In current Danish poetry we can see an inclination to ignore high modernism’s conceptual experiments for the sake of experimentation. Instead there is an acknowledgement of an increasing need to enter into a concrete dialogue with the reader, without any direct talk of occasional poetry mind you. The soundings discussed here, in the poetic landscape of 2007, show that poets are making reference to other forms of art and culture, thereby shifting the one-way traffic of the monologue to a search for poetic conversational space. The last poet in this overview may be the exception that confirms the rule: the newcomer PALLE SIGSGAARD (born 1976), whose little collection of poems Glitrende støv danser ('Glittering Dust Dances') seems quite traditional at first glance, but that would be a flagrant error of judgment. Even the collection’s motto, derived from the New York School poet Kenneth Koch (1912-2002), indicates that Sigsgaard is a philosophical-absurdist linguistic juggler.

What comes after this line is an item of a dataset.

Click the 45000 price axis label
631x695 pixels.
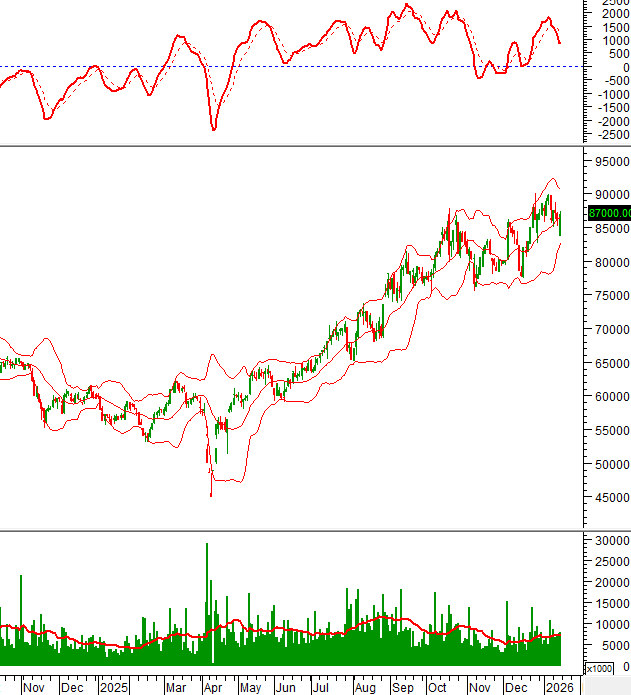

'Glittering Dust Dances' consists of two parts – of which especially the first’s funny, sonorous rhymes make fascinating reading. Sigsgaard’s poetry takes its clear premise in what in the 1970s was called "systematic poetry," but he is able to add a rare musical suppleness and rhythmic elegance to his texts’ systematic character. Sigsgaard investigates various syntactical and logical structures and forms, and even though he circles around the uncertainty and irresolution of language, it is above all linguistic reality he relates to, and not all that which lies outside it. In the first part of ‘Glittering Dust Dances’, the “doubt” suite contains some very eye-catching and successful poems; in the second part, the poems are about something that has "disappeared". And with this part comes the end of our overview, which is also a tribute to all poets who have made 2007 a distinctive lyrical year.
Henk van der Liet is professor of Scandinavian literature at the University of Amsterdam and former member of the literary committee of the Danish Arts Foundation (2005-2008).